La bontà che conquista: Il ''sì'' di madre Celestina Bottego
In occasione della festa della Visitazione, a cui s'ispira la congregazione delle saveriane, le missionarie più giovani della comunità di Oristano hanno illustrato il carisma e la figura della loro fondatrice, madre Celestina Bottego. Chi desidera conoscerla meglio, può mettersi in contatto con le saveriane (0783 72578).
Chi sa le cose e conosce il momento giusto è Dio Padre. È il Padre, con Gesù e lo Spirito Santo, il vero protagonista della missione. Lo sapevano bene padre Giacomo Spagnolo e madre Celestina Bottego, che insieme hanno fondato la famiglia delle missionarie di Maria - saveriane.
Dio è il vero protagonista
Quando p. Giacomo ha iniziato a capire che Dio gli chiedeva di fondare la congregazione femminile della famiglia saveriana, si è messo in movimento per cercare una persona adatta, finché ha fatto la proposta a Celestina Bottego, che però rifiutò, perché non si sentiva adeguata a quello scopo.
Passò quasi un anno tra quel "no" e il "sì"! Ma p. Giacomo aveva continuato ad aspettare, cercando di seguire unicamente la volontà di Dio. Fece solo un passo molto discreto. In occasione della Pasqua, le mandò una cartolina con l'immagine del Crocifisso e solo una parola scritta: "Tutto!". Questa parola - "Tutto!" - scosse madre Celestina nel profondo, fino a farle dire: "sì".
In seguito, i due hanno continuato ad agire insieme con lo stesso metodo: "Lasciarsi condurre dal Signore, passo dopo passo, attraverso le circostanze". Ma non è stata un'attesa passiva. Hanno imparato a riconoscere la volontà di Dio nei fatti e nelle circostanze della loro vita, lasciando che fosse Lui il vero protagonista.

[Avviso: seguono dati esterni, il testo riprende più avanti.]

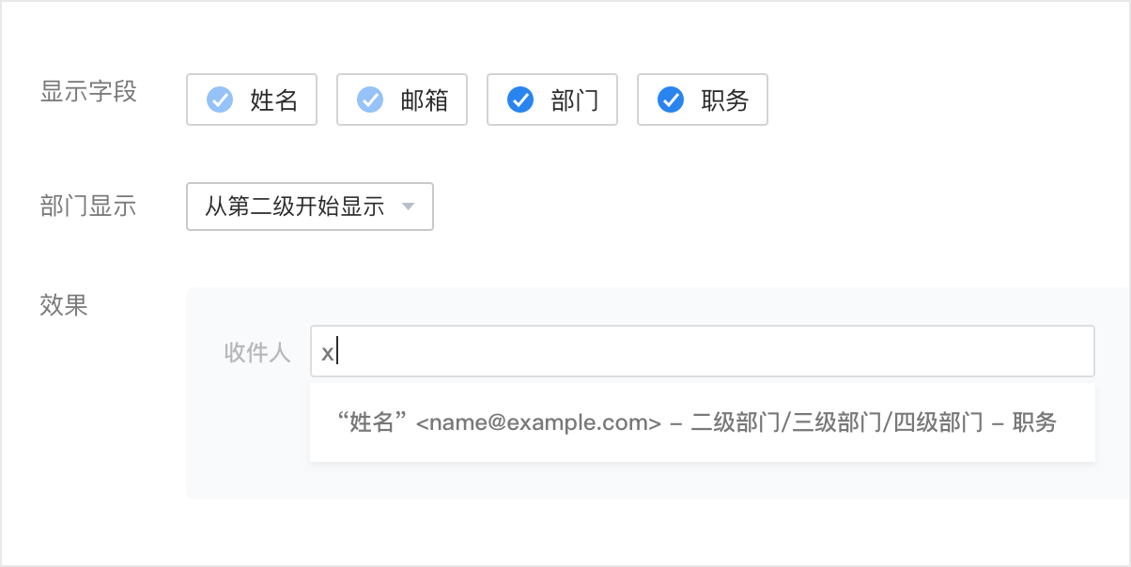
Task: Click the 收件人 label in preview area
Action: (257, 351)
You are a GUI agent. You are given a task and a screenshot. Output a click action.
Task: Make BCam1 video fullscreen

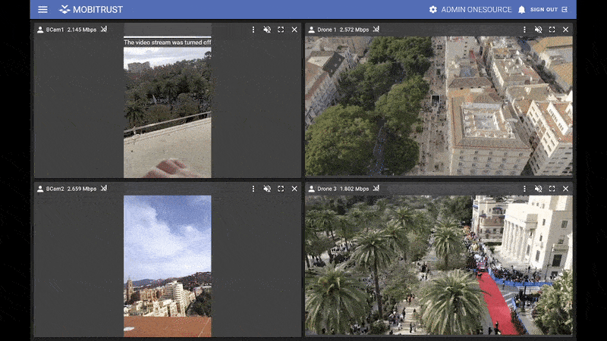click(x=281, y=30)
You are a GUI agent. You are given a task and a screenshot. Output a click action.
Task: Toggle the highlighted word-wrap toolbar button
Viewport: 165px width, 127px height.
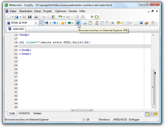pos(41,23)
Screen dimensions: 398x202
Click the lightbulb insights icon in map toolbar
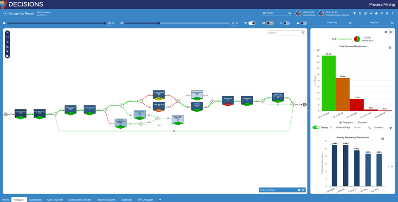click(8, 42)
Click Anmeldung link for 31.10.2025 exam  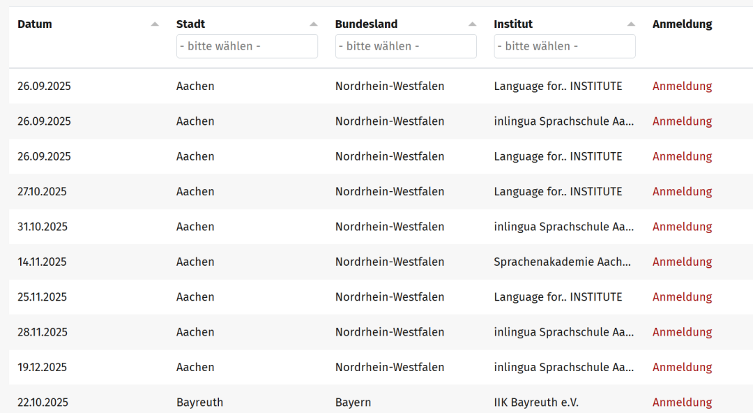click(x=682, y=227)
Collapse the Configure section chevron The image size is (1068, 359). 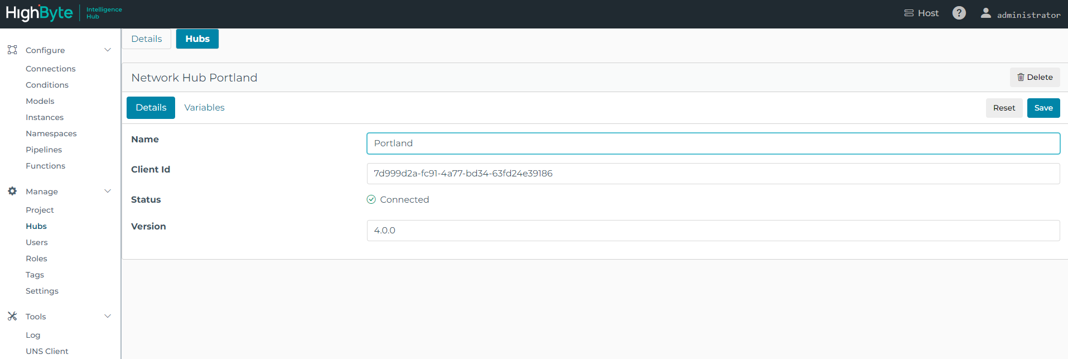point(108,50)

Il suo patrimonio spirituale
Madre Celestina era una donna dal portamento nobile, ma semplice e umile. Diceva: "La bontà che conquista e fa i miracoli ha bisogno di essere appoggiata su un fondamento: l'umiltà". Nei suoi pensieri, nelle sue parole, nelle sue azioni c'erano sempre mitezza e dolcezza.
Anche la gioia era per lei un elemento fondamentale: "La gioia è il termometro della nostra bontà; dobbiamo essere ovunque apostoli della gioia. Siate ottimiste, lasciate cadere ciò che può turbare, e tutto andrà bene... Se l'allegria non manca, vuol dire che non mancano la fede e la carità".
Di madre Celestina la saveriana Irma Gabbi ha detto: "Era una fonte che sprigionava vita; faceva del bene a tanti. La ricordo molto buona, molto cara. Dopo aver parlato con lei, si stava bene per un bel po'...".
Le persone che in vita fanno del bene - come mons. Conforti, p. Giacomo Spagnolo e madre Celestina - anche dopo la morte continuano a vivere. La loro testimonianza e il loro patrimonio spirituale continuano a trasmettere ai loro figli e figlie spirituali la forza e la luce per vivere i valori del vangelo.